A lista de violações é longa. Inclui execuções extrajudiciais, detenções arbitrárias, tortura e privação da nacionalidade ou do direito de permanecer no próprio país, como aconteceu como Elvira e Elíseo.

Lula recebe Daniel Ortega em Brasília em 2010.  Foto: Eraldo Peres/Associated Press

Antes do rompimento, o Brasil chegou a expressar preocupação no Conselho de Direitos Humanos da ONU, embora tenha se recusado a assinar a declaração de 55 países que condenava crimes contra humanidade da ditadura nicaraguense. Nos bastidores governo Lula chegou a defender a “posição construtiva” com a Nicarágua, mas a ditadura esticou a corda.

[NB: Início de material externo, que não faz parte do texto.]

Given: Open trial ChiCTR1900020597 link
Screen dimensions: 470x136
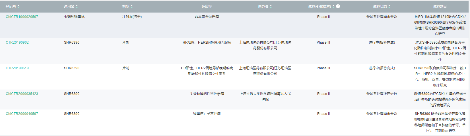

“Daniel Ortega quer tornar a situação na Nicarágua tão complexa que a única saída seja o uso da força. Porque, se a única saída for a força — e essa também é parte da estratégia de Maduro —, a comunidade internacional fica imediatamente paralisada porque essa possibilidade não está sendo considerada, alerta Nunez.

Daniel Ortega não tem meio termo na escolha de aliados. O regime fechou as portas para governos, até mesmo os de esquerda, que expressam qualquer nível de moderação ou preocupação com democracia e direitos humanos. O alvo mais recente foi o seu antigo aliado, o presidente Luiz Inácio Lula da Silva, como se viu com a expulsão dos embaixadores entre Brasil e Nicarágua.

Nesta semana, a ditadura fechou 1.500 organizações sem fins lucrativos no país. Na lista, que inclui de grupos católicos a organizações de esquerda, está presente a Câmara de Comércio Brasil-Nicarágua que atuava no país desde o início dos anos 2010.

O fechamento e a expulsão dos embaixadores é mais um passo no que a analista Elvira Cuadra Lira chama de “isolamento seletivo”. Nicaraguense, a socióloga viu os centros de pesquisa onde trabalhava em investigações na área de segurança serem fechados pelo regime. Ela faz parte do grupo de 94 opositores que tiveram a nacionalidade retirada pela ditadura no ano passado.

A lista inclui acadêmicos, jornalistas, religiosos, defensores dos direitos humanos, diplomatas, dissidentes sandinistas... “Ortega nos despojou da nacionalidade, confiscou propriedades e nos declarou foragidos da Justiça. Um processo absolutamente arbitrário porque não houve denúncia, julgamento, nada”, relata ela que hoje vive na Costa Rica, destino frequente dos exilados da Nicarágua.

Daniel Ortega na celebração da independência da Nicarágua. Foto: Cesar Perez/Presidência da Nivarágua

“Ele tem avançado em um processo de radicalização e isolamento, mas é um isolamento seletivo. Porque enquanto fecha as portas a qualquer governo que faça cobranças em relação a direitos humanos, democracia, se aproxima mais de regimes que são claramente autocráticos, não só na América Latina ― Cuba e Venezuela ― mas também Rússia, China, Irã, que são alguns de seus aliados mais próximos”, explica.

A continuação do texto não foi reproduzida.